И этот смех, словно холодною водою, загасил пыл чувства Анны Петровны.

– Коли ты всё готова обратить в посмех, Лиза, стало быть, мой друг, ты никогда меня не поймёшь и вечно будешь холодною и себялюбивою.

– Как же ты несправедлива, Аннушка! Упрекаешь меня за мой невинный смех! Я вовсе не думала смеяться над твоим чувством.

– Ну, хорошо… я виновата, что усомнилась в тебе. Я готова загладить свою вину чем хочешь. И иду к тебе на целый остаток дня.

– А муж?

– И он к тебе придёт.

– А где он теперь?

– Вероятно, у себя. У него, кажется, деловые люди собрались. Я мельком видела, как они толпой прошли прямо с лестницы к нему на половину. Да вот я слышу и теперь ещё громкие голоса; спорят, должно быть. Или тост-коллегия собралась.

– Какая такая тост-коллегия?

– Да наши голштинцы и из русских кое-кто у Карла собираются… пьют, по очереди предлагая тосты.

– Вот весело-то, должно быть?

– Кому? Им – конечно… а кому-либо другому – не думаю.

И сама вздохнула тяжело-тяжело.

– Оттого-то ты и предложила мне чаще к тебе приходить… а ты ко мне… что в четырёх стенах сидеть одной тебе скучно?! Бедная Аннушка! А я, неразумная, и не догадывалась до сих пор, что у вас неладно живётся! А всё ты, такая скрытная, виновата. Давно бы сказала Лизе: так и так. Будем чаще друг к другу прибегать. А то скучаешь, а я и не думала совсем об этом. Завидовала ещё тебе, что ты со своим Карлом можешь всякую минуту нежничать.

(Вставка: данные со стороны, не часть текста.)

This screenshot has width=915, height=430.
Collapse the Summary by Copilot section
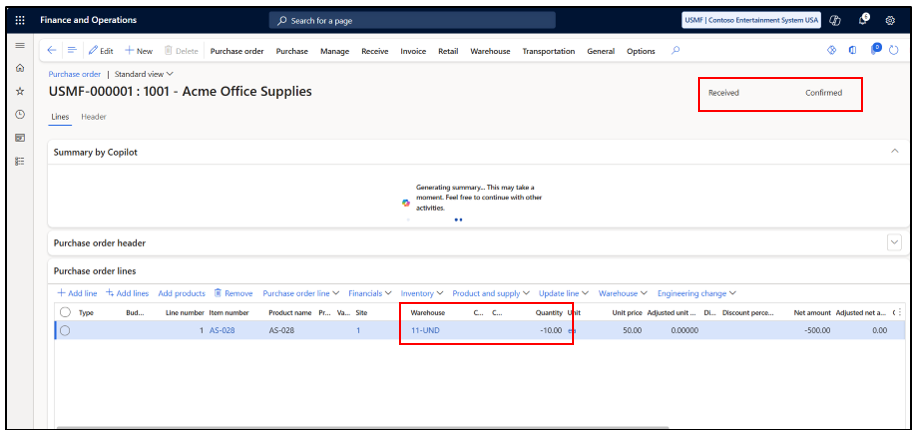[895, 151]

– Нет! – И новый тяжёлый вздох. Переведя дух, Анна молвила почти спокойно: – Да и к чему это? Надоест. Он принц, у которого свои обязанности, к голштинцам прежде всего; затем другие дела… Вот, говорят, совет будет. Нужно нам всем там делом заняться. Мамашу так легко обойти; нужно не допустить провести её плутам и мошенникам. Хорошее ли дело – дождаться до ропота? Угрозы в подмётных письмах!.. Обвинения вельмож в воровстве, в утеснении народа!.. Нам терпеть и допускать этого нельзя. Помни, Лиза, нужно отдать отчёт Богу. А если мы друг от друга не будем ничего скрывать и в дела войдём в совете, я полагаю, начнётся доброе управление – не чета теперешнему. Хоть я вышла за иностранца – сердцем я русская и горячо принимаю всё, что касается нас и нашего положения. Маменьке советуют и вкось и вкривь – каждый на свою руку; она не знает, как ей поступить, и со всеми соглашается, думая, что всякий совет даётся ей добрым человеком. Между тем всякий норовит как бы хапнуть, а получит, так и с врагами нашими соединиться готов. – И голос цесаревны перервался от волнения.

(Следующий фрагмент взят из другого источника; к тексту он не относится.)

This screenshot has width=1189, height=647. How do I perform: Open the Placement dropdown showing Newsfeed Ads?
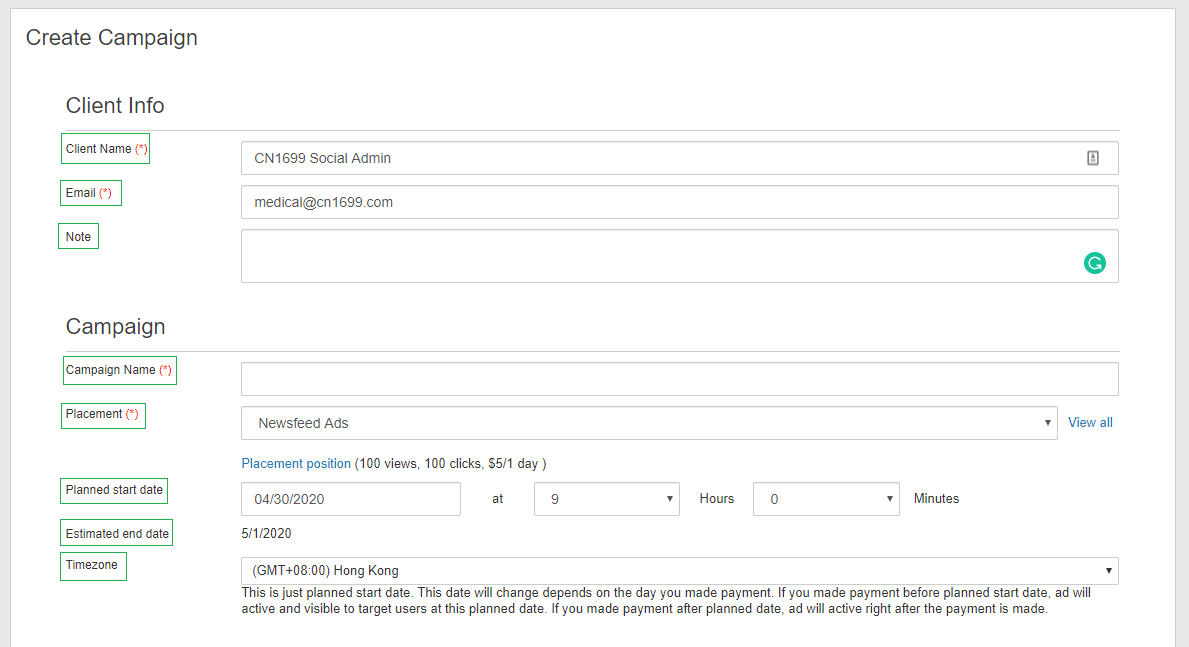coord(648,423)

Елизавета Петровна принялась успокаивать сестру и наконец достигла цели, дав слово делать всё, что она велит.

Совсем уже не тою вышла юная цесаревна из опочивальни своей сестры, об руку с нею.

От прозорливой Авдотьи Ивановны не скрылась чувствительная перемена в выражении лица Елизаветы Петровны. Ещё за четверть часа Чернышёва смотрела на неё как на неразумную девочку, которую можно повести и направить куда угодно. Теперь в её глазах просвечивала вовсе не покорность, а чуть ли не антипатия к бывшей наставнице.